The Austrian, Rothbardian, free-market answer is prices. We bid for these developers' time by offering them salaries or other funding. Whoever offers them the most money will generally get their attention. Some may have other personal values that affect their decision. Some may be willing to take a lower salary in exchange for getting to work on their passion project. That is fine, that's their choice. Their preferences are just as valid as any of ours. But the point is that the price system is what lets those developers know where their time is most valued. It may be that consumers want "lots more BCH development right now!" Or it may be that consumers are willing to wait longer for BCH improvements to be made, if it means that they get improved video compression sooner. The only way for the developers to find out what those consumer preferences are and balance them optimally is by a system of freely-fluctuating market prices for their time and effort.

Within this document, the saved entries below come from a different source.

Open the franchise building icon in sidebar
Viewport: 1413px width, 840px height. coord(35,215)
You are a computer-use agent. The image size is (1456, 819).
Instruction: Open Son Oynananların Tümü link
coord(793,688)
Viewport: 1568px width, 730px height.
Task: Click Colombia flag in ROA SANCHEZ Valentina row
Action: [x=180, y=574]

What does this have to do with the IFP?
Let's say that we set the IFP block reward at 9% of the block reward (a number I chose arbitrarily). That means that the price of BCH development is fixed at 9% of the block reward. The amount of development that we will get is whatever 9% of the block reward can buy. If we want more development than that, we can potentially fund it through other fundraising sources, but that will become more difficult when everyone knows the "real" way to get funding is to convince miners to send you the IFP portion of their block rewards. On the other hand, if the market genuinely wants less development than 9% of block rewards would buy, we will never know it. We will pay 9% of block rewards, regardless of what consumers' real preferences are. The market will be distorted, and consumer preferences will not be satisfied as effectively as they might otherwise be.
In the scheme of things, this may only be a very slight distortion of the overall market for developer services. It might be a drop in the bucket, relatively speaking. But philosophically, it is very problematic. Price-fixing is inherently inefficient. This amounts to a form of central-planning of how much of our resources will be devoted to BCH infrastructure, rather than letting the market negotiate and adjust that amount towards whatever level is actually optimal.
We have seen that when people (including myself) called the IFP a "tax", they were making a subtle mistake. They noticed that the IFP boycott was going to decrease their available market options, and it was being done against their will. To that extent, they saw that they would suffer economic harm as a result, and instinctively assumed that economic harm done to them against their will was probably coercive. But economic harm is not the same as coercion. Economic harm can happen from natural disasters, or from people's exercise of their rights for non-economic reasons (such as boycotting a racist grocery-store owner). Therefore, it is ultimately not accurate to call the IFP a "tax".
However, the IFP is still a boycott. It involves choosing short-term economic harm for ourselves in order to pressure particular actors into doings things that we hope will bring us long-term economic gain.
The problem is, the thing we want them to do is a form of price-fixing, or central economic planning. Central economic planning tends to be economically harmful rather than helpful, because it distorts price signals and prevents the market from finding the optimal distribution of resources for the satisfaction of consumers' desires.
For these reasons, I conclude that the IFP is a bad idea that will not be economically beneficial to the BCH ecosystem. But I do not believe that the IFP is coercive, that it is a tax, or that it is an invasion of anyone's property rights.